Your instructions: Take the lines from the one containing "Contact (245, 2410)" through the final line below and restate them exactly. Omit the pictures.

-- Exercise materials follows --

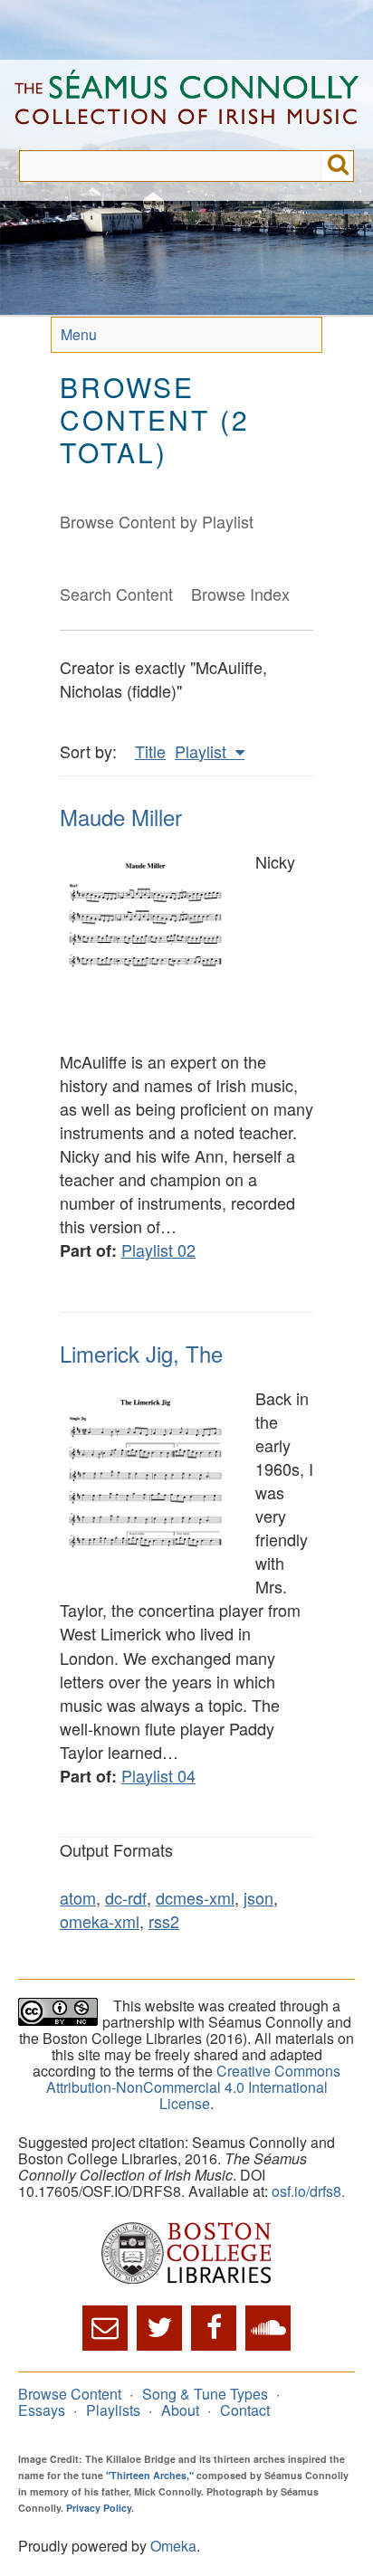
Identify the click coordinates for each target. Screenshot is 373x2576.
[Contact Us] (105, 2328)
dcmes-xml (195, 1897)
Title (150, 751)
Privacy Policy (98, 2507)
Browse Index (240, 593)
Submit (338, 166)
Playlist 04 (158, 1775)
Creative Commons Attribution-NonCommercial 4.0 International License (193, 2087)
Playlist (203, 751)
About (180, 2410)
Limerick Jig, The (141, 1353)
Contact (245, 2410)
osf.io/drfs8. (308, 2191)
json (258, 1897)
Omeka (173, 2545)
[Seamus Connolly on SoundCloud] (268, 2328)
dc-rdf (126, 1897)
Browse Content (69, 2393)
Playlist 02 (158, 1249)
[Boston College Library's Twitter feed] (159, 2328)
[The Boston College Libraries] (186, 2254)
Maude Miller (121, 816)
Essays (41, 2410)
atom (78, 1897)
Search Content (116, 593)
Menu (79, 334)
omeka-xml (99, 1921)
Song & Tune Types (205, 2393)
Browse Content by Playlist (156, 521)
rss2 (163, 1921)
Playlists (113, 2410)
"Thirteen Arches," (150, 2475)
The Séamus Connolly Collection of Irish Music (186, 105)
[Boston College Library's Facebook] (213, 2328)
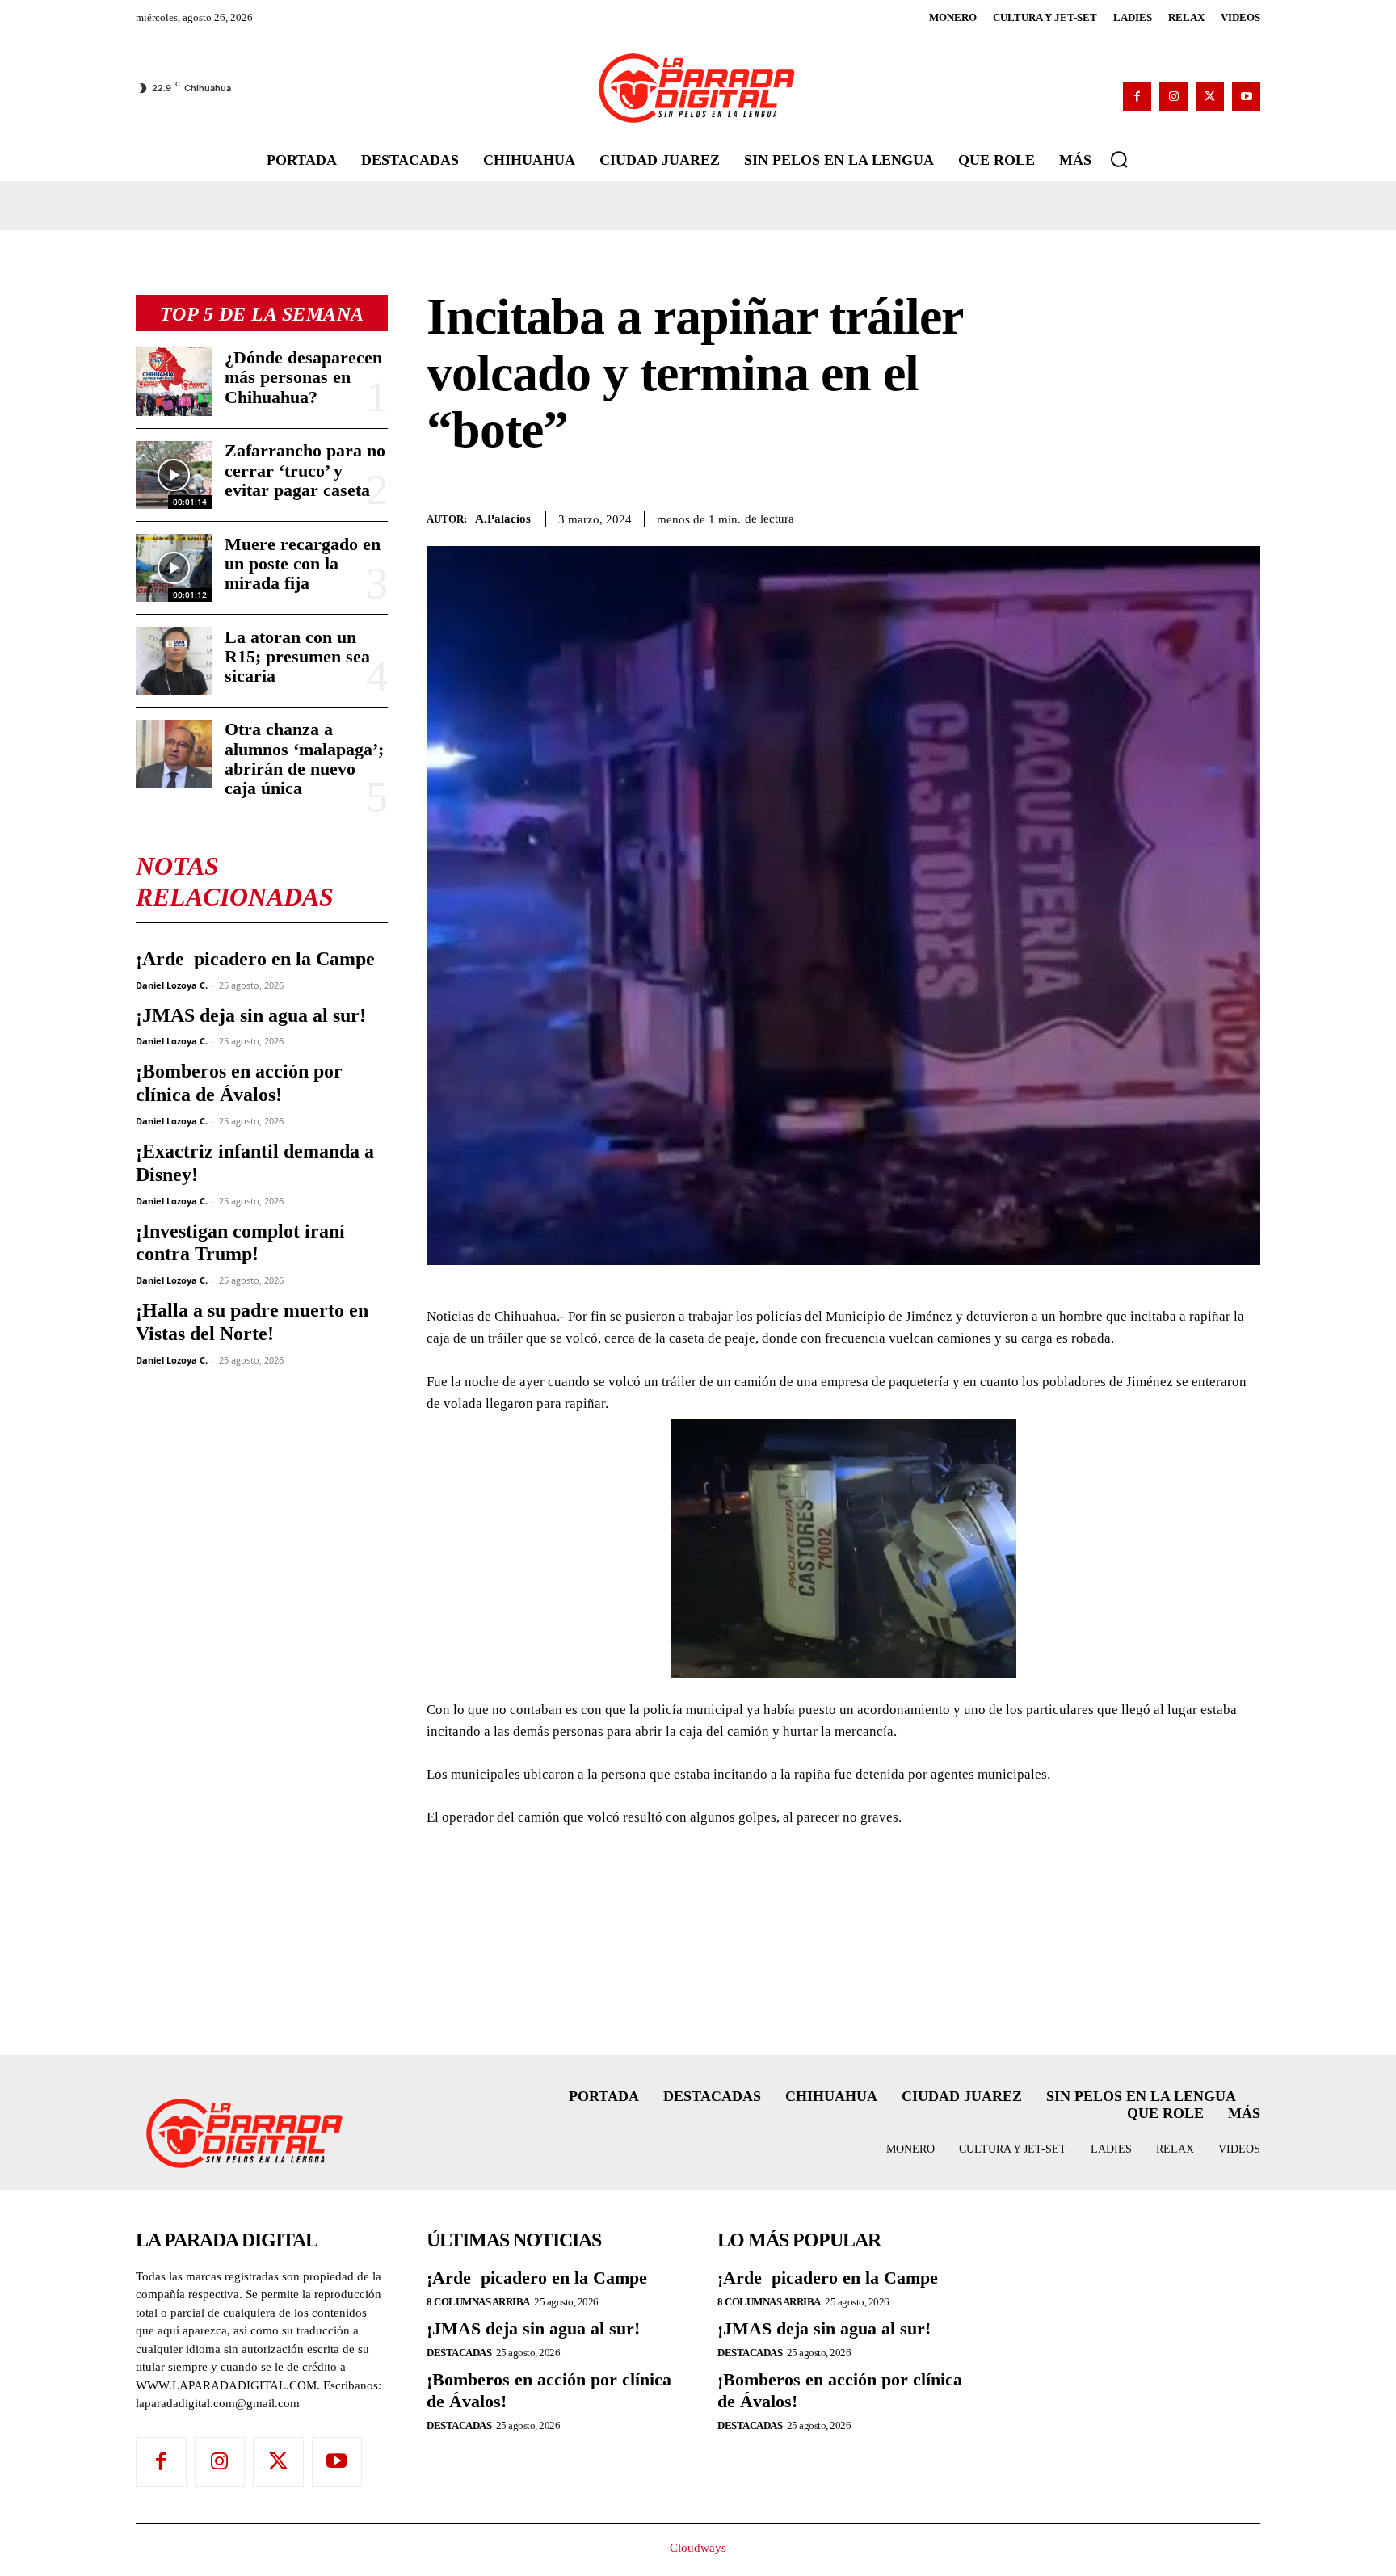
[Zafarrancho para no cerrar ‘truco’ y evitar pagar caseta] (174, 475)
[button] (1119, 159)
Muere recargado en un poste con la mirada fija (303, 563)
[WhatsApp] (1170, 516)
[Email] (1244, 516)
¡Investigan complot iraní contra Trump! (240, 1243)
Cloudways (698, 2547)
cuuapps (1233, 2557)
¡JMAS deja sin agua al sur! (251, 1015)
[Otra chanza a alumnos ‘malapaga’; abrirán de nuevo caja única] (174, 754)
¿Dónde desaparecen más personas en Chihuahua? (303, 376)
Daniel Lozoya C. (172, 985)
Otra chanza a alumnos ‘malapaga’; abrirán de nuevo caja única (304, 758)
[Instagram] (1173, 96)
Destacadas (459, 2353)
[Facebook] (1137, 96)
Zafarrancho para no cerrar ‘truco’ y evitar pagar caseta (305, 469)
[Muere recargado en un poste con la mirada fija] (174, 568)
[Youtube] (1246, 96)
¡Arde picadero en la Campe (255, 958)
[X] (1210, 96)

-- Exercise materials concluded --

Exercise response:
Contact (245, 2410)
osf.io/drfs8. (308, 2191)
json (258, 1897)
Omeka (173, 2545)
[Seamus Connolly on SoundCloud] (268, 2328)
dc-rdf (126, 1897)
Browse Content (69, 2393)
Playlist 02 (158, 1249)
[Boston College Library's Twitter feed] (159, 2328)
[The Boston College Libraries] (186, 2254)
Maude Miller (121, 816)
Essays (41, 2410)
atom (78, 1897)
Search Content (116, 593)
Menu (79, 334)
omeka-xml (99, 1921)
Song & Tune Types (205, 2393)
Browse Content by Playlist (156, 521)
rss2 (163, 1921)
Playlists (113, 2410)
"Thirteen Arches," (150, 2475)
The Séamus Connolly Collection of Irish Music (186, 105)
[Boston College Library's Facebook] (213, 2328)
[Zafarrancho para no cerrar ‘truco’ y evitar pagar caseta] (174, 475)
[button] (1119, 159)
Muere recargado en un poste con la mirada fija (303, 563)
[WhatsApp] (1170, 516)
[Email] (1244, 516)
¡Investigan complot iraní contra Trump! (240, 1243)
Cloudways (698, 2547)
cuuapps (1233, 2557)
¡JMAS deja sin agua al sur! (251, 1015)
[Otra chanza a alumnos ‘malapaga’; abrirán de nuevo caja única] (174, 754)
¿Dónde desaparecen más personas en Chihuahua? (303, 376)
Daniel Lozoya C. (172, 985)
Otra chanza a alumnos ‘malapaga’; abrirán de nuevo caja única (304, 758)
[Instagram] (1173, 96)
Destacadas (459, 2353)
[Facebook] (1137, 96)
Zafarrancho para no cerrar ‘truco’ y evitar pagar caseta (305, 469)
[Muere recargado en un poste con la mirada fija] (174, 568)
[Youtube] (1246, 96)
¡Arde picadero en la Campe (255, 958)
[X] (1210, 96)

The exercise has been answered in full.